Hole-in-the-head disease is commonly associated with tangs (and angelfishes), but relatively little is known about what it is, what causes it and how to effectively treat it. The information presented here is mostly anecdotal, but here it is.
Hole-in-the-head disease is believed to be caused by a flagellated parasite that occurs commonly in the gastrointestinal tracts of health marine fishes. When populations of this parasite grow too large, infested fishes will lose their coloration and their appetite. They will act abnormal (e.g., a tang sulking in a dark corner of the tank) and their fecal matter may become white and slimy in appearance. Pitting of the flesh on the fish’s head is also sometimes observed (hence the name), but the overgrowth of these parasites usually occurs in the intestinal tract.
If you suspect hole-in-the-head disease, it is recommended to remove the fish to a quarantine tank where it can be nursed back to health. In the quarantine tank, metronidazole can be added to the water at a concentration recommended by the drug manufacturer. Seachem makes a widely available product containing metronidazole called AquaZole. There are other options including the human drug Flagyl.
Some aquarist also recommend soaking foods in metronidazole if the fish is still feeding and then feeding the medicated foods. Unfortunately this is often difficult as a fish suffering from hole-in-the-head disease will not be eating.

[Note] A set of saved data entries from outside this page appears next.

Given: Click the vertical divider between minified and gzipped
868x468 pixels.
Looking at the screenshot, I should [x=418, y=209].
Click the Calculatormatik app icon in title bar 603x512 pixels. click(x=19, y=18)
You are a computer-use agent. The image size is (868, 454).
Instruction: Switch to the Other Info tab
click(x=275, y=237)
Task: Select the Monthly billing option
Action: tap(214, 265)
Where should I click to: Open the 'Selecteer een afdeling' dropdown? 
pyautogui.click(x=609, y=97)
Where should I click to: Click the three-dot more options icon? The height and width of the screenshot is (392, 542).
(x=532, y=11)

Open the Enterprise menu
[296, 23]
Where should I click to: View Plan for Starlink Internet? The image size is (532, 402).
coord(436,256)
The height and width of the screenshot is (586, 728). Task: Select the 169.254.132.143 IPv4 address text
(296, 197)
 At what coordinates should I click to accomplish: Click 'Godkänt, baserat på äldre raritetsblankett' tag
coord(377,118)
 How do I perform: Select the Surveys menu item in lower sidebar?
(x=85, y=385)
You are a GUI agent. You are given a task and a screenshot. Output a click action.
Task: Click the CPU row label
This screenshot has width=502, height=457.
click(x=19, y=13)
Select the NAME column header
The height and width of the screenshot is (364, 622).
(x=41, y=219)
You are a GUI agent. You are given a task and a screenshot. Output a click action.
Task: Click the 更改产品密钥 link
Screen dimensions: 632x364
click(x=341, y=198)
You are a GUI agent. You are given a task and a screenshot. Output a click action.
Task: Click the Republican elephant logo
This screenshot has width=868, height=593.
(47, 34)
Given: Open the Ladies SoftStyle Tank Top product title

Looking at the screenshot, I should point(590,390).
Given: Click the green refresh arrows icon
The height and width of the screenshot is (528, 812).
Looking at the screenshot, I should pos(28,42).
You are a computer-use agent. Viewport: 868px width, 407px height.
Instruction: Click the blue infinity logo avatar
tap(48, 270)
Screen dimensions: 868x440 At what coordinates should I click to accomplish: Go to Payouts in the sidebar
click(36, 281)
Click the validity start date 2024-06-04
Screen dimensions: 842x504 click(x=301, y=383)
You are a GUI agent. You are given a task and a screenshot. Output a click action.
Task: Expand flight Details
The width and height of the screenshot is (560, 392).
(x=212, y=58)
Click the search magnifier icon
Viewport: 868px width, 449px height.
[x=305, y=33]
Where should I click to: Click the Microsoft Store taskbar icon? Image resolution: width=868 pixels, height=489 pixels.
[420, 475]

Head and Lateral Line Erosion (HLLE)
The condition referred to as head and lateral line erosion (HLLE) is different from the above ailments as it is a non-pathogenic ailment. A tang afflicted with HLLE will present with pitting and scarring along its lateral line and on the head. Fading color is also quite common. Like hole-in-the-head disease, HLLE is not very well understood, but it is our experience that it is often related to malnutrition or prolonged exposure to hyposaline conditions. Stray electric current (e.g., from faulty powerheads) is also sometimes believed to be the culprit.
There are many other suspected causes of HLLE, and because the causes are not well understood, effective treatment can be difficult to nail down. Here is what we suggest:
· Insure water quality is high and stable
· Use a supplement for synthetic saltwater such as Kent Marine’s Essential Elements
· Insure a varied and nutritious diet (using a vitamin supplement like Selcon) is being offered
· Reduce the amount of chemical filtration (if any) on the system, especially activated carbon
· Remove any potentially faulty powerheads, heaters or other equipment that could be releasing stray voltage into the aquarium
Frequently HLLE will not lead to death, but rather it will result in disfiguration and, ultimately, discomfort to the animal necessitating euthanasia. If you observe the signs and symptoms, act quickly.